Directions for this task ->
Reproduce every line in the listing that contains the word "agent".

Data to process ->
Start of Block

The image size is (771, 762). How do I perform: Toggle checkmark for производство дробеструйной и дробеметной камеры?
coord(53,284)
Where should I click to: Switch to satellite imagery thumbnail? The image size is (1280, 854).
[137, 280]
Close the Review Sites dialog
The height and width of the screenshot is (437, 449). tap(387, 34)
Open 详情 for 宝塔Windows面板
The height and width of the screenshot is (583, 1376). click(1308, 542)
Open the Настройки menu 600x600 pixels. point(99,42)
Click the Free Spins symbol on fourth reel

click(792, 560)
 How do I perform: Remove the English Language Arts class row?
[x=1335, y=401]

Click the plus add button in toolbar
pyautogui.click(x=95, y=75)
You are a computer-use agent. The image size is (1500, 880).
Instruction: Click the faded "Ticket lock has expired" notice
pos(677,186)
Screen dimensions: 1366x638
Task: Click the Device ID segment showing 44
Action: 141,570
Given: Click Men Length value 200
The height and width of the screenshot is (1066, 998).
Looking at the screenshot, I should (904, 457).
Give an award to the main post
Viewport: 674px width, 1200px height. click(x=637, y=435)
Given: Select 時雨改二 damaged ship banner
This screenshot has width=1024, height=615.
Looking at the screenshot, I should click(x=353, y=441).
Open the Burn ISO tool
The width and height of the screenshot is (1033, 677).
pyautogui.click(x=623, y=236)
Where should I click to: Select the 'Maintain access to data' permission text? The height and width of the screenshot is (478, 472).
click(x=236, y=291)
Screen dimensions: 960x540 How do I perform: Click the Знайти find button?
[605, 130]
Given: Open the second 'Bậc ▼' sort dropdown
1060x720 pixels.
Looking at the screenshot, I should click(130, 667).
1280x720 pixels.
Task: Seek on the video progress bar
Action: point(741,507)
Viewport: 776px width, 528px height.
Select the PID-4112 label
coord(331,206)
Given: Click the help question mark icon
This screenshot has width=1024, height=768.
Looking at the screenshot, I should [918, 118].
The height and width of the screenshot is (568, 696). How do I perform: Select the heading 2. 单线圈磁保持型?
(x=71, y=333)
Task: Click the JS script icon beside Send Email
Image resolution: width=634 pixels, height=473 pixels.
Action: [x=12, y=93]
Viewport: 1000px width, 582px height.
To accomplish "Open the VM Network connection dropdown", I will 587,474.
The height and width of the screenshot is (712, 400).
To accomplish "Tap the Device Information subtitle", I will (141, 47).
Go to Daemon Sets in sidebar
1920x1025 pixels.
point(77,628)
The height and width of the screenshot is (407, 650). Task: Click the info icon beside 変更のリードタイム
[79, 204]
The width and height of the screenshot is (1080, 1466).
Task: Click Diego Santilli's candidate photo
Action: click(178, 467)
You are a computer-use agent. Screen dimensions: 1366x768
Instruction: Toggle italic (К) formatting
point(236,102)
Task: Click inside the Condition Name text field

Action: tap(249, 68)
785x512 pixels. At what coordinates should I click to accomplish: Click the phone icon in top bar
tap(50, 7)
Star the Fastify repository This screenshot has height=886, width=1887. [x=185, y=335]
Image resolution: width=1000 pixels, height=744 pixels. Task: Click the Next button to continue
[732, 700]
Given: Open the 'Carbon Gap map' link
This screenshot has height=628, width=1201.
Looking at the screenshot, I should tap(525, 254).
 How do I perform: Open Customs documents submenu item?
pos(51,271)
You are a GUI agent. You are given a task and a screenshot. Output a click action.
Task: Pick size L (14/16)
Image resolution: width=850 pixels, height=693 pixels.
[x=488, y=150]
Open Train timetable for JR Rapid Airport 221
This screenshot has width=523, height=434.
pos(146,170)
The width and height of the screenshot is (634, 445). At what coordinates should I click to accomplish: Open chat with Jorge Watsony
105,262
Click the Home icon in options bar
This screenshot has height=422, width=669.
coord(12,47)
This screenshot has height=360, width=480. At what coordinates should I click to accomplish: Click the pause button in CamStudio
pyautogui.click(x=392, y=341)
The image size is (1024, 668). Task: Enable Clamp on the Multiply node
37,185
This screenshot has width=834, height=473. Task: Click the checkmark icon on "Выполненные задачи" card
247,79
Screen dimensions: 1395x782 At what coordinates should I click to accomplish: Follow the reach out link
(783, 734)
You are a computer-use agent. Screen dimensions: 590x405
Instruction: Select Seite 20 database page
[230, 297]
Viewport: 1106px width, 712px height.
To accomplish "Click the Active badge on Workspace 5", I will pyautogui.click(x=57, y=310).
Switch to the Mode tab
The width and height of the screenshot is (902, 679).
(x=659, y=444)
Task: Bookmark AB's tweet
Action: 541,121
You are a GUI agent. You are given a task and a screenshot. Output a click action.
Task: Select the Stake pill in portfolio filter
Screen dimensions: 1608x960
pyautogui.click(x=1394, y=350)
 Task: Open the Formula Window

End of Block

Exercise result ->
You are a computer-use agent. The image size is (1500, 880).
You are a computer-use agent. Screen dimensions: 1366x768
You are a GUI agent. You are given a task and a screenshot. Output a click action.
You are a computer-use agent. Screen dimensions: 590x405
You are a GUI agent. You are given a task and a screenshot. Output a click action.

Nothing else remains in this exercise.